CSC 5001– High Performance Systems

CUDA - Labs

Bootstrap

The lab is to be carried out on the jromero cluster on which you have an account (your login is your name), so here is the configuration to add to your ~/.ssh/config file in order to connect you : Host tsp-client user <your_login> Hostname 157.159.104.229 ServerAliveInterval 60 ServerAliveCountMax 2 ProxyJump <LAB_GATEWAY> Once connected on this frontal via ssh (use -X option in order to forward the graphic windows of EasyPAP), ask for a GPU thanks to slurm job scheduling system : srun --x11 --time=2:00:00 --gres=gpu:1 --pty bash You will be directly connected to the one you registered on. Use nvida-smi if you want to take a look on the machine topology.

Minimal kernel with error management

In bug_add.cu, you can read a CUDA code written without any precautions. Run the code and observe the result.

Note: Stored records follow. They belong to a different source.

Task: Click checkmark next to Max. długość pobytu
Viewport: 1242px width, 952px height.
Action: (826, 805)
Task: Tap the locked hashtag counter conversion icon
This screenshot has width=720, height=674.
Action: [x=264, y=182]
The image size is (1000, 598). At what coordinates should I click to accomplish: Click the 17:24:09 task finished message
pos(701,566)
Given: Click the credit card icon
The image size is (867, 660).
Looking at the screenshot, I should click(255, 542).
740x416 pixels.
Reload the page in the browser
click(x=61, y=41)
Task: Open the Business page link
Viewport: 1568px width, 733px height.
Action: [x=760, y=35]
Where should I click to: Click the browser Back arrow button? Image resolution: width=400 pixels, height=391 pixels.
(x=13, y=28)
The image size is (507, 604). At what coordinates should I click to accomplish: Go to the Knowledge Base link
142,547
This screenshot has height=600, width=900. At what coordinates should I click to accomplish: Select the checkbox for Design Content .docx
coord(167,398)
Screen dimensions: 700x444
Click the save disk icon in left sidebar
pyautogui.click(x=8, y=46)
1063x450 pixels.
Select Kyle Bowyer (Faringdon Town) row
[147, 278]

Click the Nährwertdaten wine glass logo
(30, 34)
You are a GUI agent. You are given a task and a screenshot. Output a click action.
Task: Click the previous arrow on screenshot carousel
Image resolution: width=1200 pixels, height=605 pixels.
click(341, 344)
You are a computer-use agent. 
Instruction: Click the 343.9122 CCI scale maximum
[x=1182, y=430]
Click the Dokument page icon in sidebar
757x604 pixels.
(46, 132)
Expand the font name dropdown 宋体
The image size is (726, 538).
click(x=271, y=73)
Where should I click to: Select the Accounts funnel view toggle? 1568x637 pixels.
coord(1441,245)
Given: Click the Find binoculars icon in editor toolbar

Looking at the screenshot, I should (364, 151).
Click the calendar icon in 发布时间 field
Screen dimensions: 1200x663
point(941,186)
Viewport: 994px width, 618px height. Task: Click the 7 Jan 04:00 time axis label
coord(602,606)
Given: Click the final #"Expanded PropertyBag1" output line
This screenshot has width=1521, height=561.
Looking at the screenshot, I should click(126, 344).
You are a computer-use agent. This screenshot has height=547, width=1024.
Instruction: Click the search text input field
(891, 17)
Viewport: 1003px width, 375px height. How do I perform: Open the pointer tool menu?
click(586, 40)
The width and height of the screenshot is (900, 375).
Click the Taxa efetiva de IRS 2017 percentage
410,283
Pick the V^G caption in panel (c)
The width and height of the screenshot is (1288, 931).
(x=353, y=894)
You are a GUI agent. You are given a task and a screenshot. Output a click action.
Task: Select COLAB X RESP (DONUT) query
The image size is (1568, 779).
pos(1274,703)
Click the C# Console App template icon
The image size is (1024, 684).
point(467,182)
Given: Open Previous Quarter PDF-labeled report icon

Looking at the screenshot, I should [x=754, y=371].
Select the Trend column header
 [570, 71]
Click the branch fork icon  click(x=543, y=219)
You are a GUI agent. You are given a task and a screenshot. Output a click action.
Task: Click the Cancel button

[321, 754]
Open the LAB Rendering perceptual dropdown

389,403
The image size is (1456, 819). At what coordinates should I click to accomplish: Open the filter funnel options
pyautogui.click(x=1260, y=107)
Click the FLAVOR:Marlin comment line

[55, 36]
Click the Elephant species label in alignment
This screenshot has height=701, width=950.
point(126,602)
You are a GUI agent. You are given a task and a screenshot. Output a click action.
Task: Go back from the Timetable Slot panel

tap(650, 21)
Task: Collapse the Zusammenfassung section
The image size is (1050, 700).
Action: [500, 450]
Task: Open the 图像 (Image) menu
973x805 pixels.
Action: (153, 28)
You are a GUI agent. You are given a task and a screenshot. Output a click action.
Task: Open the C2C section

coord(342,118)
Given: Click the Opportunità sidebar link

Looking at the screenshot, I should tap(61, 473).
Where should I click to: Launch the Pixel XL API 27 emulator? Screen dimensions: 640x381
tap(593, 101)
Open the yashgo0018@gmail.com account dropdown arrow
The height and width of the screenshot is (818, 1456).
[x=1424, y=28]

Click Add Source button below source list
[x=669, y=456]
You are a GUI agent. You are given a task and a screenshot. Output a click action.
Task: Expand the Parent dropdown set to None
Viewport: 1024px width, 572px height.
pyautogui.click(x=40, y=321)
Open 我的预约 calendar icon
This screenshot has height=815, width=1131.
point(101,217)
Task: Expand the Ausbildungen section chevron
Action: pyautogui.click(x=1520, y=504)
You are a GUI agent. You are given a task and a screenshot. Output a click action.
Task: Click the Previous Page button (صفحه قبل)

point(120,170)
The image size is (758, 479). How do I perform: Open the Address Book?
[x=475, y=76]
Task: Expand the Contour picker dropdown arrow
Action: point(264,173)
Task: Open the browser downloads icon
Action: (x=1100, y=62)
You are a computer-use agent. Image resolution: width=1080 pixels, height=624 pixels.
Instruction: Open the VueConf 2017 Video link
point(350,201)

You may not be agree with the 2 + 2 = 0. The objective of this exercice is to highlight the value of protecting your CUDA calls to detect silent errors.

Use the CUDA debugger in order to understand what happens. For this purpose, you need to compile adding the options "-g -G" so that debugging symbols are included and run the program within cuda-gdb.

Now, in order to prevent those error types, instrument the code to check the return error code of calls to CUDA. As CUDA calls on GPU fail with silent error, it is required to retrieve and check the error code of all of them. Since kernel calls do not have a return value, first of all, you can check for invalid launch argument with the error code of cudaPeekAtLastError(); and then, you can check if errors occurred during the kernel execution thanks to the error code of cudaDeviceSynchronize, that forces the kernel completion. Note that most of the time, a developper will use the cudaMemcpy as synchronization primitive (the cudaDeviceSynchronize would be in duplicate then). In this case, the cudaMemcpy call can return either errors which occurred during the kernel execution or those from the memory copy itself. The program should now fail, and no longer crash and give a wrong result.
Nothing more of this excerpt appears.